"Letting them get near" is not exactly putting it in correct terms. Yes such a talking point was part of the sales pitch, but one should by now know the difference between the words and actions in politics.
Western elites sent all their jobs and factories to China, and the Chinese were smart enough to accept it on the condition of technology transfer.
The West itself taught China everything it knows about manufacturing. Everything was delivered to them on a silver platter. There is no other way to put it but treason on a civilizational scale, but it made some of our elites insanely rich, so they made it happen. The result is we already live in a Chinese world, but it will be years before the dust settles and the West wakes up to look around, and the people at fault will be long dead by then.

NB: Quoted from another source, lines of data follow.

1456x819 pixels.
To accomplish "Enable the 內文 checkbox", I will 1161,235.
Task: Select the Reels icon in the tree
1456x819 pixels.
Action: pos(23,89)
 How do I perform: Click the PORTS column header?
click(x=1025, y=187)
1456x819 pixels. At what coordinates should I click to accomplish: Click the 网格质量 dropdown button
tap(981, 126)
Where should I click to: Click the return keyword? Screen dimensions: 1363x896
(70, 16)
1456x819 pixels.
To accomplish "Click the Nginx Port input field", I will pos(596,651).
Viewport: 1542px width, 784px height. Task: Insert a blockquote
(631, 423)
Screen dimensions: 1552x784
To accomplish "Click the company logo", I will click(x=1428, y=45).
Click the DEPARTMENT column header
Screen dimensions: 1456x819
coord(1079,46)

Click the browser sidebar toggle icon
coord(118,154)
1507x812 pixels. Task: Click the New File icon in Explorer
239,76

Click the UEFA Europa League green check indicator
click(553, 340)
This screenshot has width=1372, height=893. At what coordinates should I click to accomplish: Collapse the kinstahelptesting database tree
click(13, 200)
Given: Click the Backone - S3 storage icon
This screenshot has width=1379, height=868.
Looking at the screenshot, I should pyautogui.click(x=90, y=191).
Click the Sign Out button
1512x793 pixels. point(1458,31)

Coming back to the OP, yes there still was an actual letting them get near strategy available, even after all the outsourcing had happened. The West still had tech lead in three key areas - semiconductors, aerospace, and biotech. All the West had to do was to keep the lead and not fuck it up. The Chinese were happy to buy this stuff from us. Because in the end, they also want to sell to us, and trade needs to be mostly balanced out, otherwise someone is giving away their stuff for free. Money you earn but never spend is not worth the paper it's printed on.
But then the West went and fucked it up. The US, having designated China their enemy number one, and starting all sorts of trade wars, proved to them beyond any doubt, already by Trump's last term, that they would have to be self-sufficient in everything. Now Trump is flailing around like a windmill, but the Chinese are prepared, and Trump has no leverage anymore. China is about to close the gap.
But once the gap has closed - what will the West have left to sell to China? To anyone? Because anything the West can make, the Chinese are about to make better and cheaper. But if you have nothing to sell, you have no money to buy anything, either. The West will end up poor, backwards, and isolated. Like it used to be.